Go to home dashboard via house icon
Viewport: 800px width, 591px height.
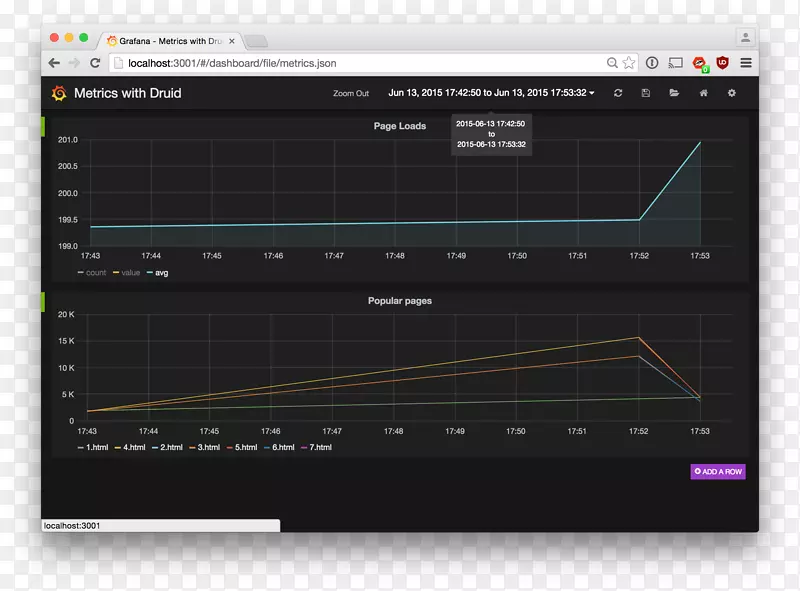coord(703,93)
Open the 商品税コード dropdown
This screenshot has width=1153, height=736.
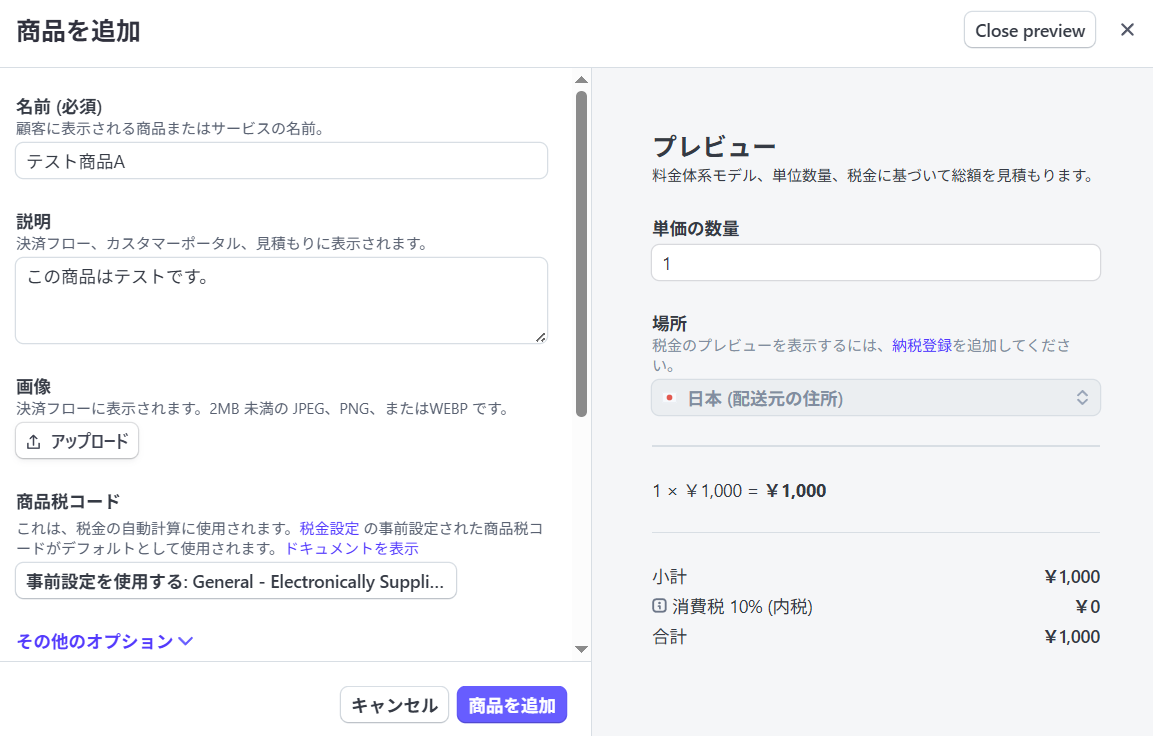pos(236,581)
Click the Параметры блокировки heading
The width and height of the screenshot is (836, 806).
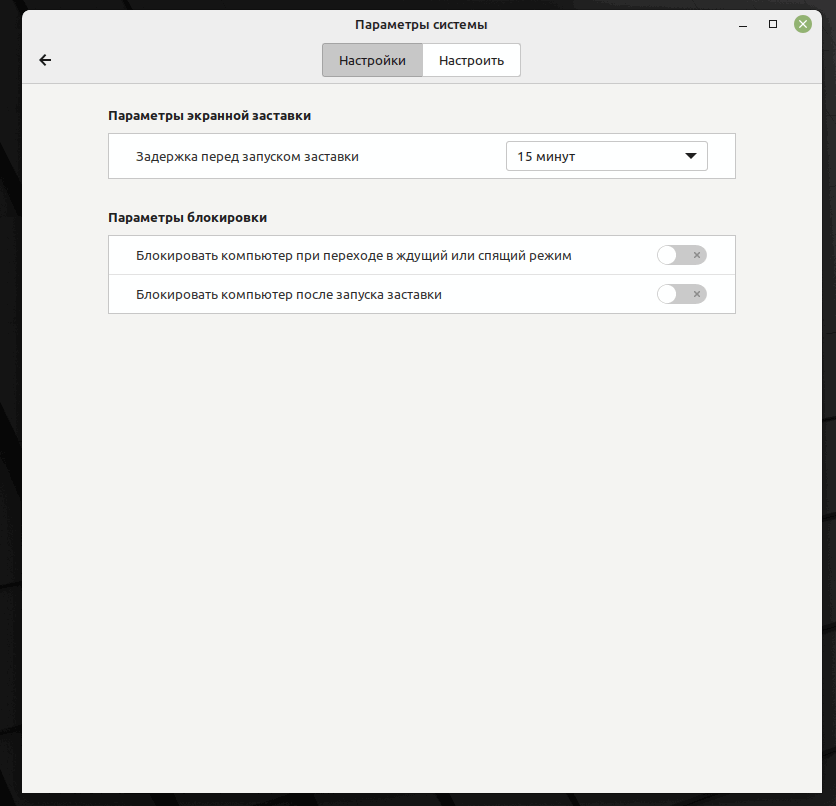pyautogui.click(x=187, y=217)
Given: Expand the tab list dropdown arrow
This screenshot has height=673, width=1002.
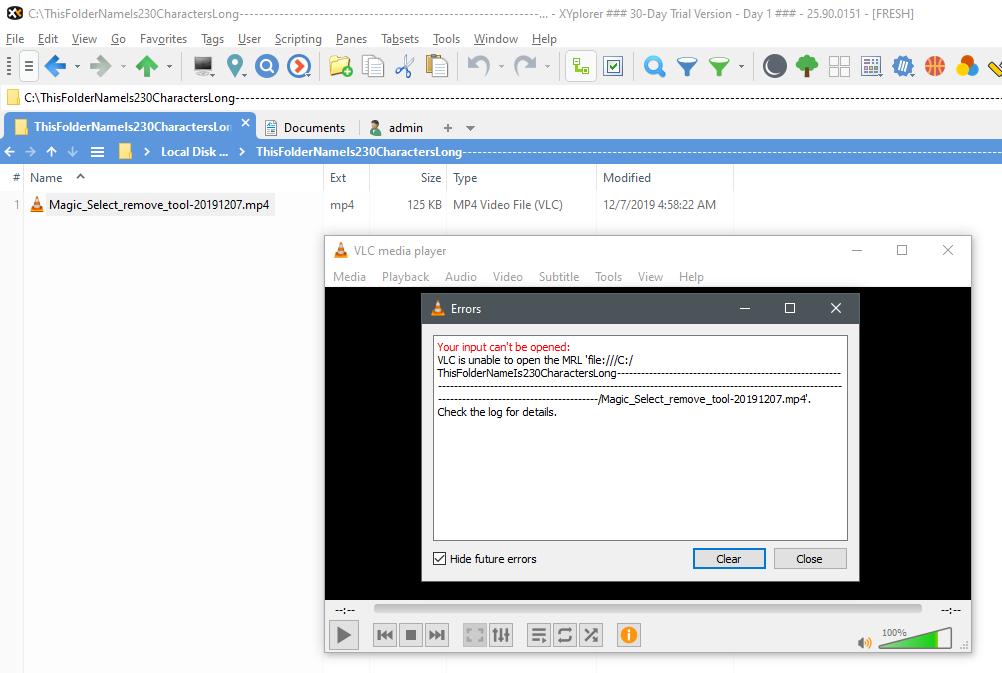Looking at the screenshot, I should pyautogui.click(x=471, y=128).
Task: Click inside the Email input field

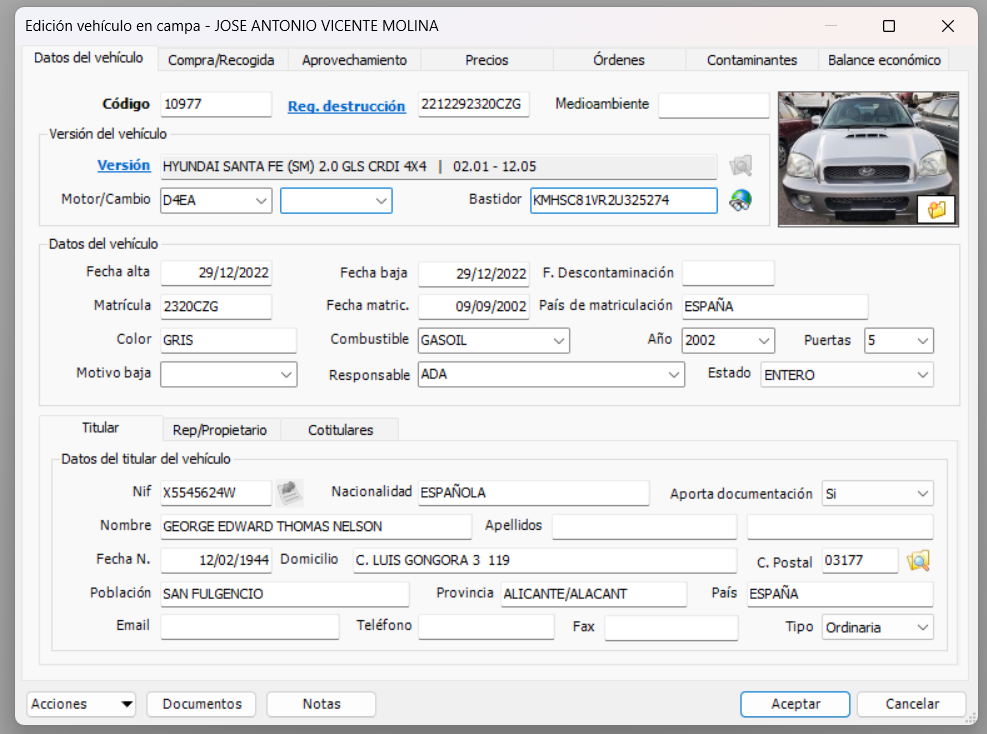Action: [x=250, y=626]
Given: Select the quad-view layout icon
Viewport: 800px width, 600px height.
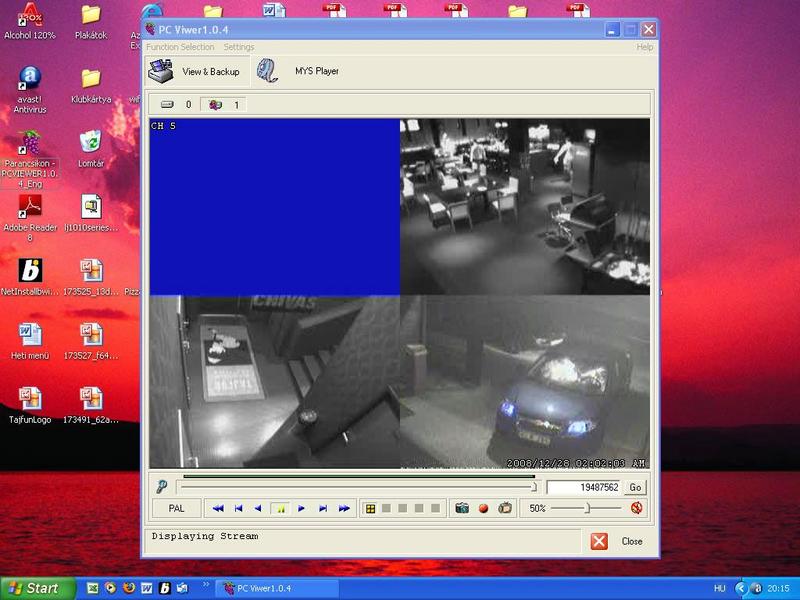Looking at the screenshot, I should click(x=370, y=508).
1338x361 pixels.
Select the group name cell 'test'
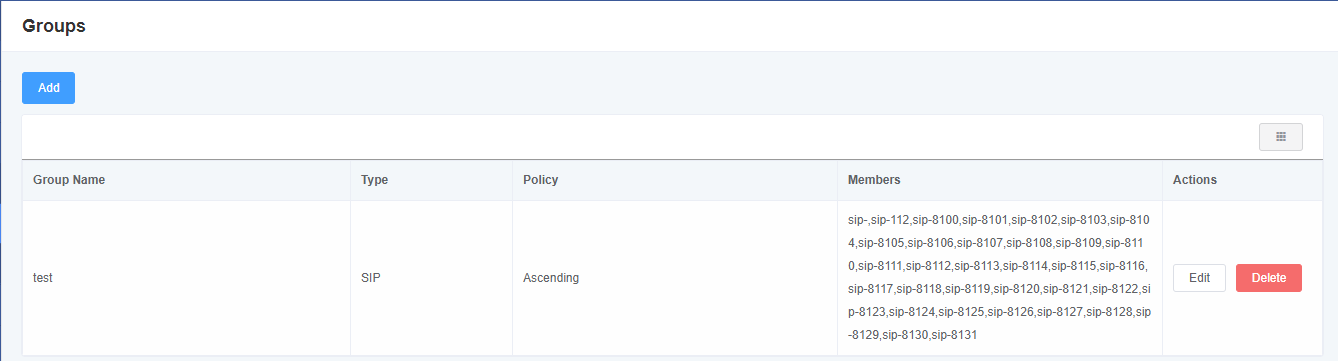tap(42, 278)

- **GIVEN INSTRUCTION**
Reproduce every one of the lines above verbatim, leaving out the pictures.

- **IN RESPONSE**
Go to home dashboard via house icon
Viewport: 800px width, 591px height.
coord(703,93)
Open the 商品税コード dropdown
This screenshot has width=1153, height=736.
pos(236,581)
Click the Параметры блокировки heading
The width and height of the screenshot is (836, 806).
pyautogui.click(x=187, y=217)
Given: Expand the tab list dropdown arrow
This screenshot has height=673, width=1002.
Looking at the screenshot, I should pyautogui.click(x=471, y=128).
Task: Click inside the Email input field

Action: [x=250, y=626]
Given: Select the quad-view layout icon
Viewport: 800px width, 600px height.
Looking at the screenshot, I should click(x=370, y=508).
1338x361 pixels.
Select the group name cell 'test'
tap(42, 278)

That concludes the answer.